The Beginning

by kitschimage



Series: Genesis [1]
Category: Ghost (Sweden Band)
Genre: A Lot Of This Is Just Me Venting But Hopefully Some Of It's Relatable, Alternate Universe - Canon Divergence, Anxiety Attacks, Cathartic Bullshit, Existential Nonsense, Gen, Growing Up Gay And Religious, Internalized Homophobia, Multi, Self-Acceptance, Wholesome Mentor / Mentee Relationship
Language: English
Status: In-Progress
Published: 2020-10-29
Updated: 2020-10-29
Packaged: 2021-03-08 23:41:36
Rating: Teen And Up Audiences
Warnings: No Archive Warnings Apply
Chapters: 1
Words: 1,492
Publisher: archiveofourown.org
Story URL: https://archiveofourown.org/works/27255127
Author URL: https://archiveofourown.org/users/kitschimage/pseuds/kitschimage
Summary: An origin story AU following lapsed Catholic Copia and his journey from orphaned beginnings to the top of the Emeritus Church.
Series: Genesis [1]
Series URL: https://archiveofourown.org/series/2109768
Comments: 5
Kudos: 27





	The Beginning

**October 3, 1981 ∙ Sweden**

The night before his departure, Copia sat perched on the cracked leather seat of his room’s only window.
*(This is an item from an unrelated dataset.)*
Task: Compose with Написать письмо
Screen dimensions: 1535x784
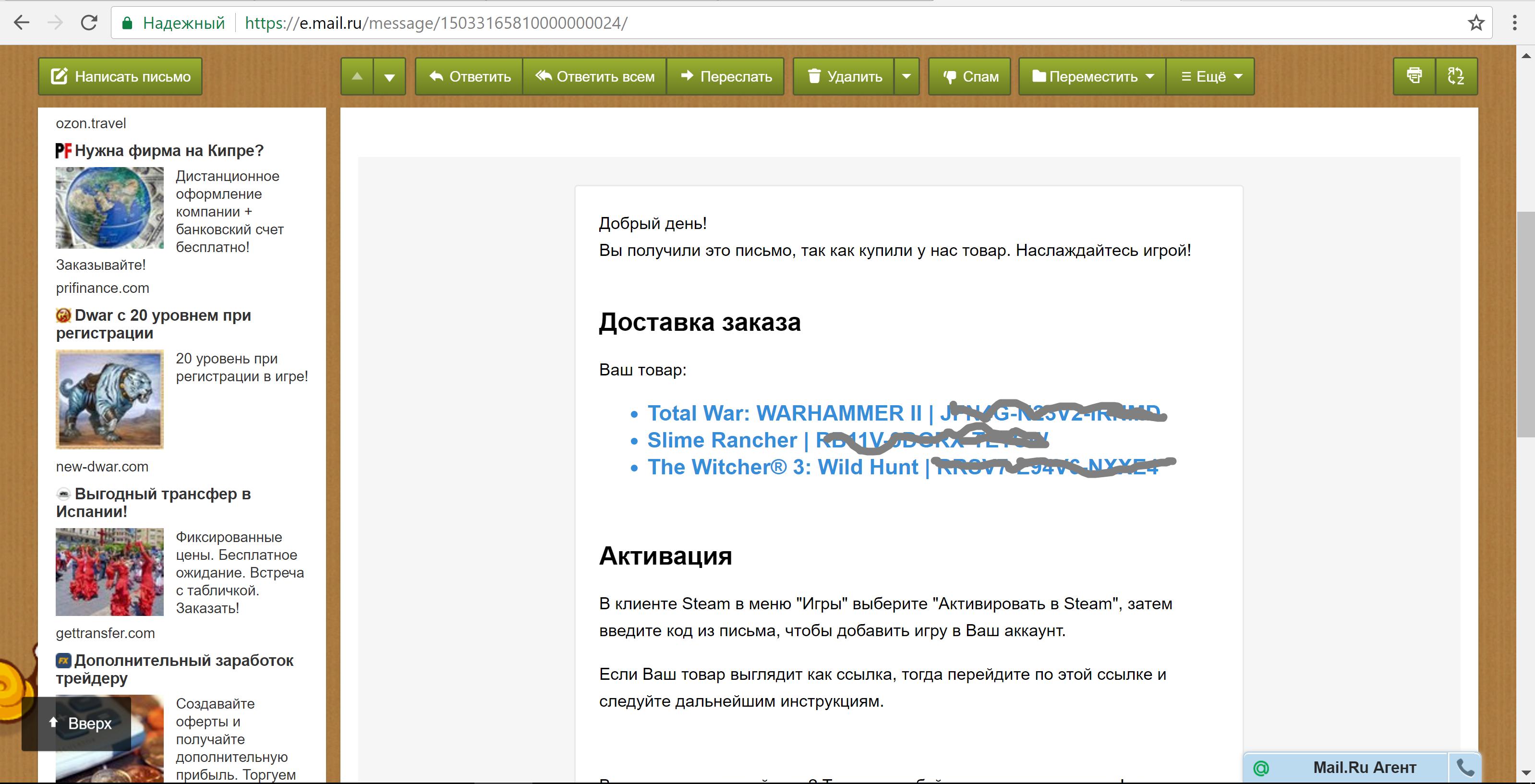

The breaks in the fabric were rough against his skin, but his appreciation for the view overrode any need to complain. An evening breeze tickled his nose as it chased the day’s warmth toward the horizon, leaving him to shiver off and on against the old, dirty glass. Fall was finally here, and it was getting colder by the minute. The outside world had gone silent in reply, but he didn't mind. If anything, the change in weather had created an environment ideal for peaceful stargazing.

From his spot on high, he could see damn near everything: the entirety of the church, the local village, and, most importantly, the forest that lay just beyond them. While there wasn't much he liked about life in the abbey, his little roost topped the short list of perks it had to offer — even if the improbable string of events that had led him to inhabit one of its — to put it nicely — more furnished dorms remained a mystery. Regarding the option to sit somewhere other than the rock-hard panels of an ancient, hardwood floor as a form of luxury was, admittedly, depressing at best, but unlike most other residents, Copia didn’t have to wait until morning to get a breath of fresh air.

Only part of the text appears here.